1. Run `scan.py`, *e.g.*
```
	python scan.py --chunksize 100000 --filter-suffix "XX" --include-claims {dme,hha,medpar,op,ptb}
```
and this will scan through the original SAS7BDAT files with chunk size as specified in the command, filter out all beneficiaries with `BENE_ID` ending in `XX`, and then write them to `subset/*.csv`. The runtime is approximately <1hr for the longest claims file, caching 1% of the data.

2. Then, run `data_model.py`:
```
	python data_model.py --name WHATEVER --include-claims {dme,hha,medpar,op,ptb} --format csv
```

The runtime is approximately 5 minutes for the longest claims file (based on 1% of the data generated via `scan.py`.

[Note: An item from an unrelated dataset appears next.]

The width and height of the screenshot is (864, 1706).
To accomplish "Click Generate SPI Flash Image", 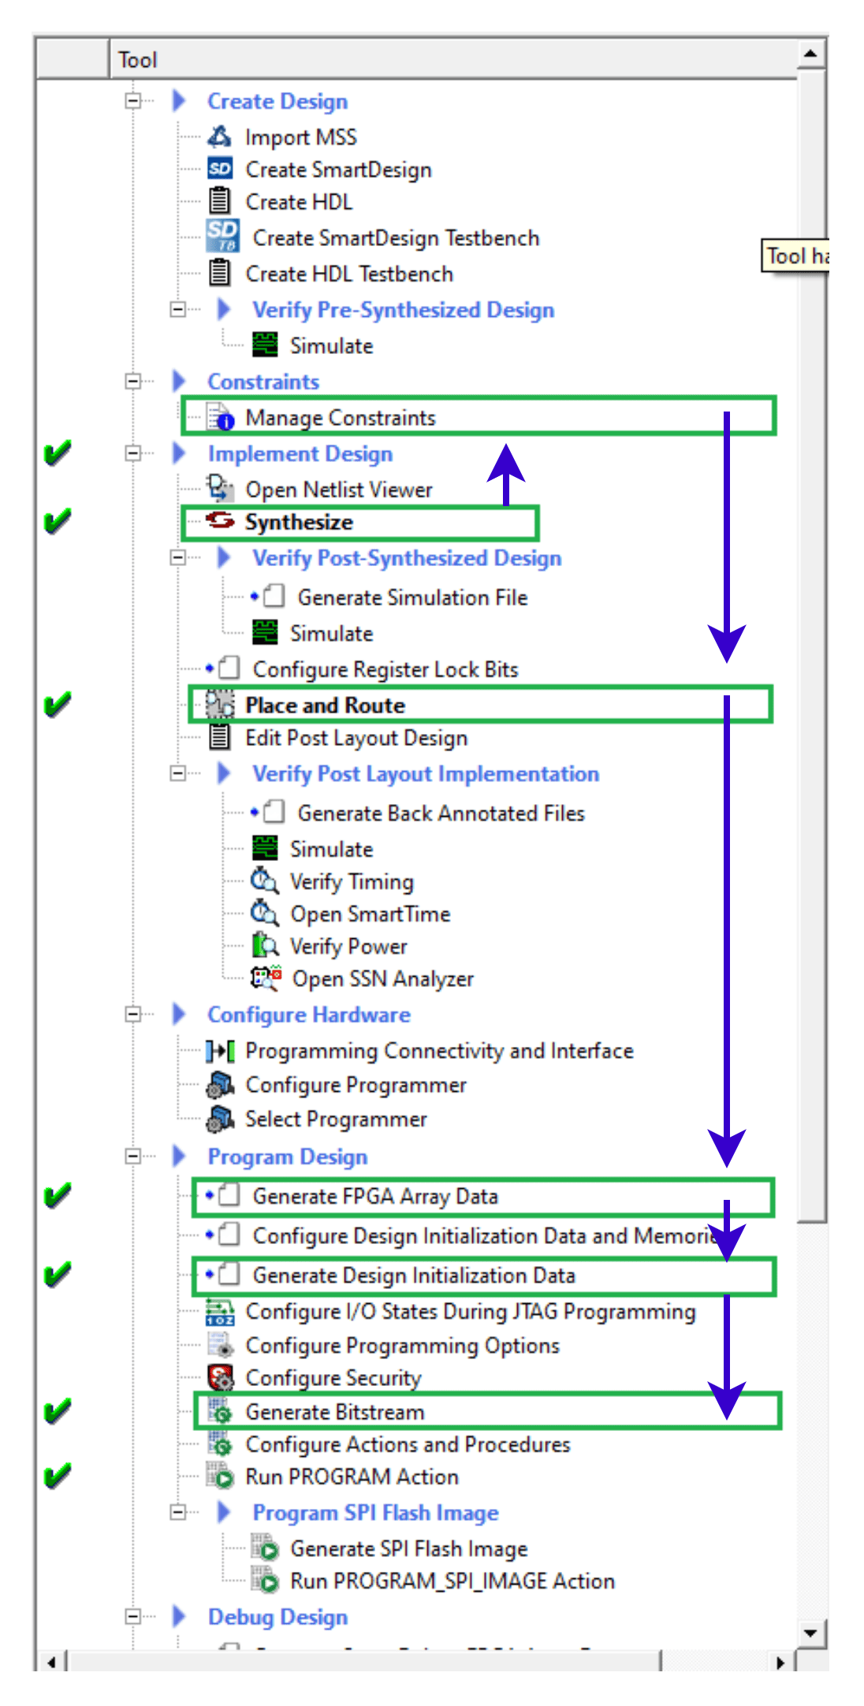I will point(408,1548).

You can also use `data_model.py` to process the SAS7BDAT files directly, but this is not recommended. The command would be
```
	python data_model.py --name WHATEVER --chunksize 100000 --filter-suffix "XX" --include-claims {dme,hha,medpar,op,ptb} --format sas7bdat
```

Both approaches save intermediate dataframes for each claim type at `./intermediate/WHATEVER/_staging_*.csv`. The runtime is approximately 2 days for the longest claims file, caching 1% of the data.

3. If you did not run `data_model.py` for all claims simultaneously, you need to run `combine_staging.py`:
```
	python combine_staging.py --stage-dir intermediate/WHATEVER
```

and your final analytic file will be at `intermediate/WHATEVER/data.csv`. The runtime is <1 min.

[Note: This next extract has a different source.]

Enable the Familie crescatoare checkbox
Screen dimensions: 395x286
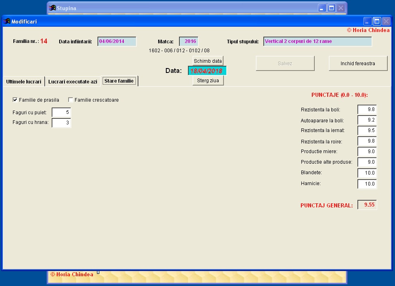point(71,100)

4. To prepare the final dataset for the modeling scripts, we provide a column-mapping/value-remapping utility script in `create_observational_dataset.py`, which can be used as follows:

```
	python create_observational_dataset.py --dataset medicare_ffs --config config/data/remap_ffs.yml
```

## Extracting state summary statistics

We have provided data processing code for the state summary statistics in `Create state-level summaries.ipynb`, included in `notebooks` for convenience. We have redacted the outputs to comply with data usage requirements. 

The files are publicly-available, and hosted at the following links:
* [NANDA](https://www.openicpsr.org/openicpsr/project/120907/version/V3/view): `https://www.openicpsr.org/openicpsr/project/120907/version/V3/view`
* [Provider of Service](https://data.nber.org/pos/web_update/orig/): `https://data.nber.org/pos/web_update/orig/`. We used the file titled `pos_other_Q42018.zip`. 

The data dictionary for the 2018 Provider of Service file is available separately [here](https://www.hhs.gov/guidance/document/2018-pos-file-0) at the link titled `"December 2018 POS OTHER FLAT File and Layouts - Opens in a new window"`.

# Regenerating figures 

Figures were created in the Jupyter notebook titled `Hit rate plots.ipynb`, included in `notebooks` for convenience. The original results figures in the paper are also included in the `notebooks/` directory.